How many lines in the records below contain the string "Image", matching case exactly? Reply with the number alone.

Data for this task:
##########

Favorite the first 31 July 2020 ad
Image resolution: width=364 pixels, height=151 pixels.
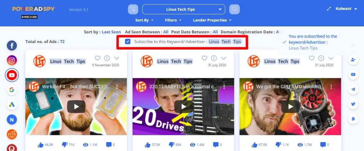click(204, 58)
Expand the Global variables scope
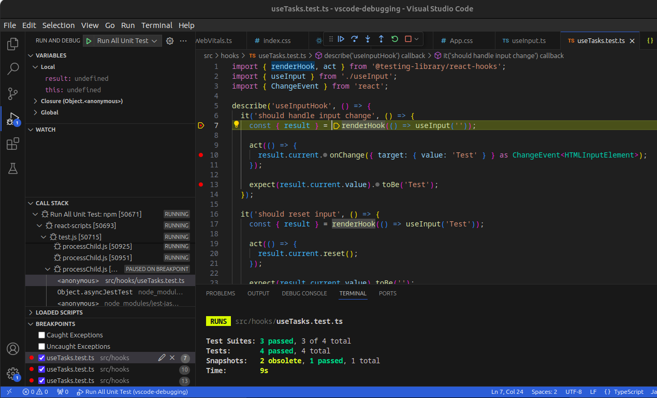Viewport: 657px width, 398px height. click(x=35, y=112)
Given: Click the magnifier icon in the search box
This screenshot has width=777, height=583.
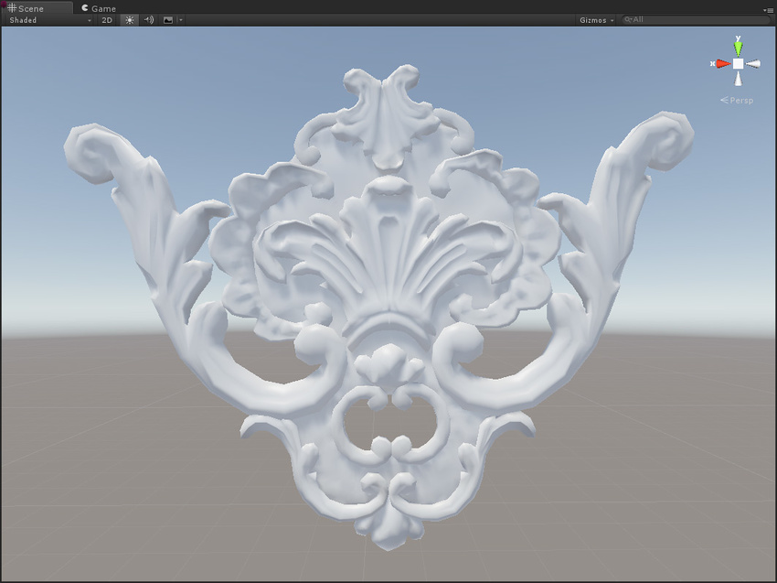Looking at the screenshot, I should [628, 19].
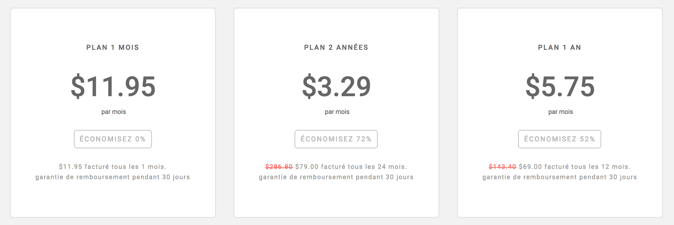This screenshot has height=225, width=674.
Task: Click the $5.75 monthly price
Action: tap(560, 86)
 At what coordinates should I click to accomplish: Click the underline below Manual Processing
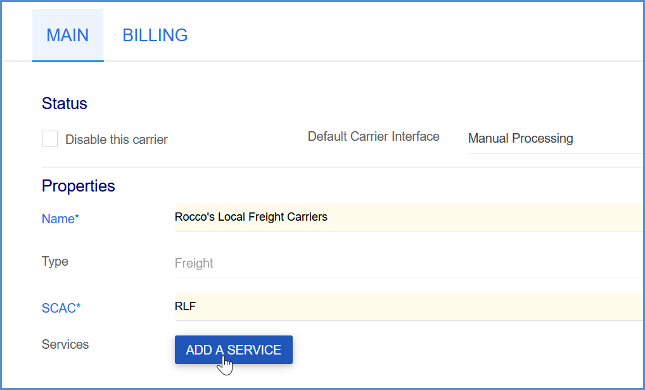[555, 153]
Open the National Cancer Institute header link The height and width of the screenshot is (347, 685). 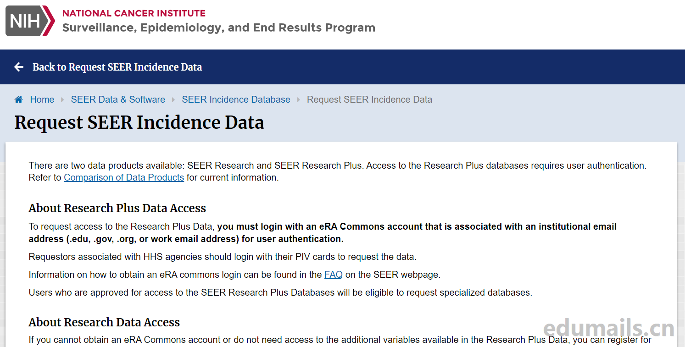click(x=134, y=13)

##########

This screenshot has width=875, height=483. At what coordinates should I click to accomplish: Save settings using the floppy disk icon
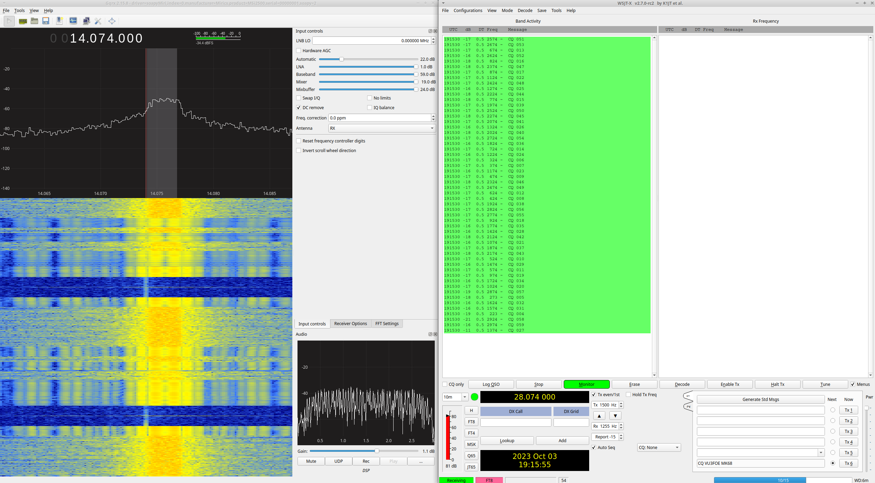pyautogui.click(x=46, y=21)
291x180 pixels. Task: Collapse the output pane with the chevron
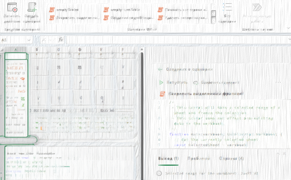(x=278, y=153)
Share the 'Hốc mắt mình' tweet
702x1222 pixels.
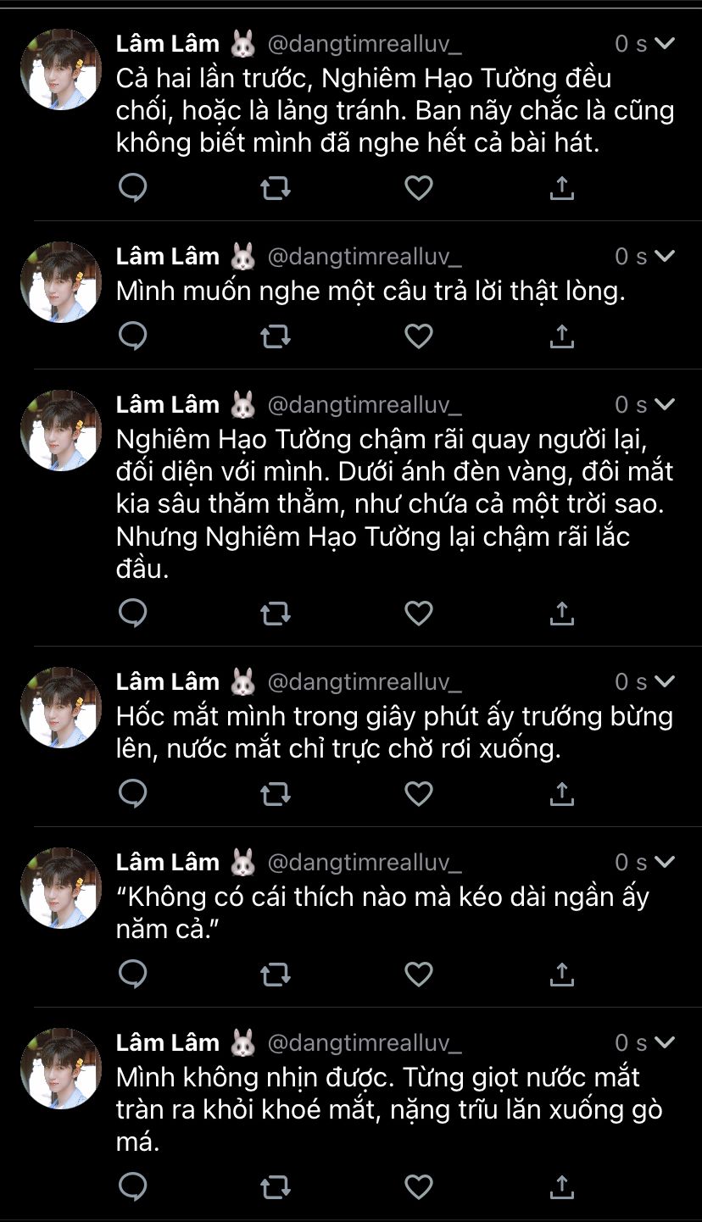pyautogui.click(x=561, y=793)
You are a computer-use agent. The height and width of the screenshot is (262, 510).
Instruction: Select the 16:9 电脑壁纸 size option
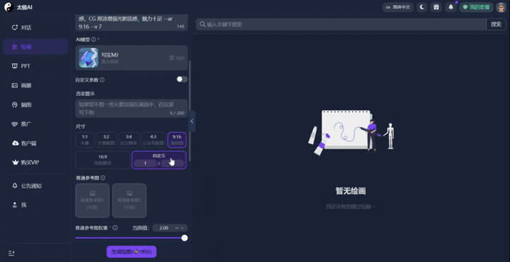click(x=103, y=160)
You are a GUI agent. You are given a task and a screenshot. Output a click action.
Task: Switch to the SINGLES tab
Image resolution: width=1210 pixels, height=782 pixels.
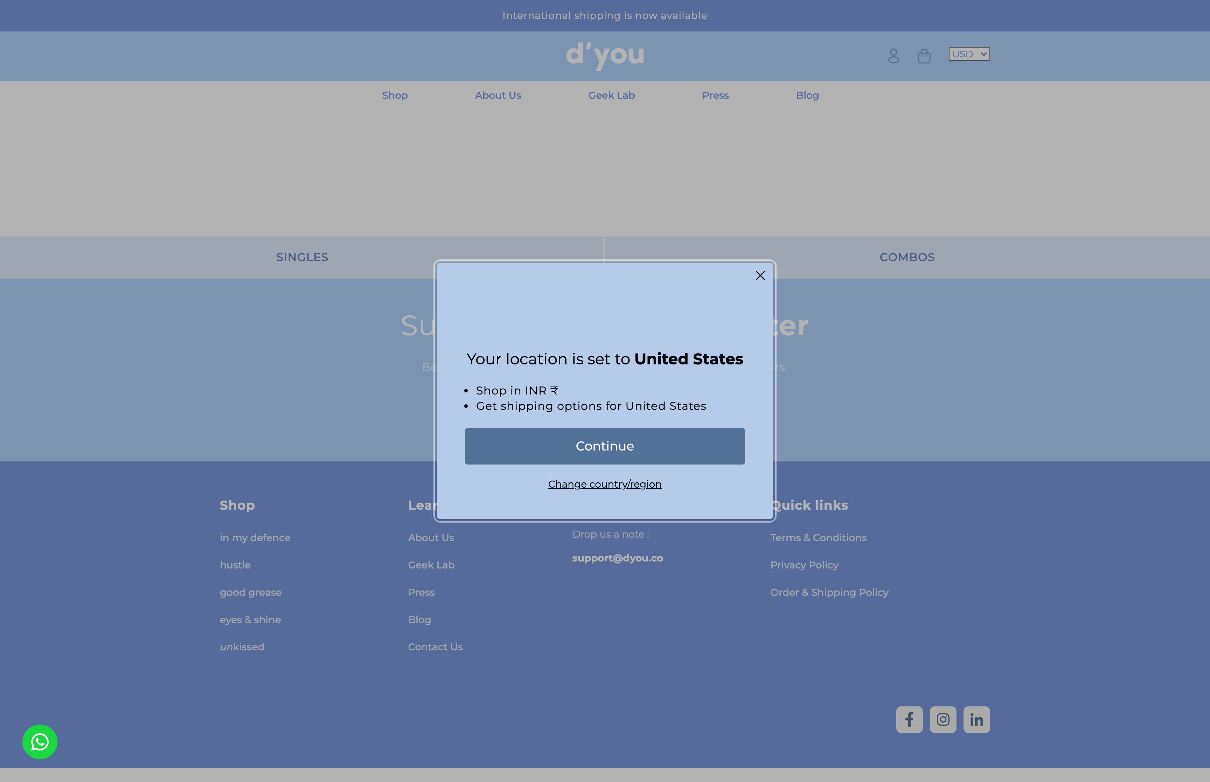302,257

##########

Task output: 2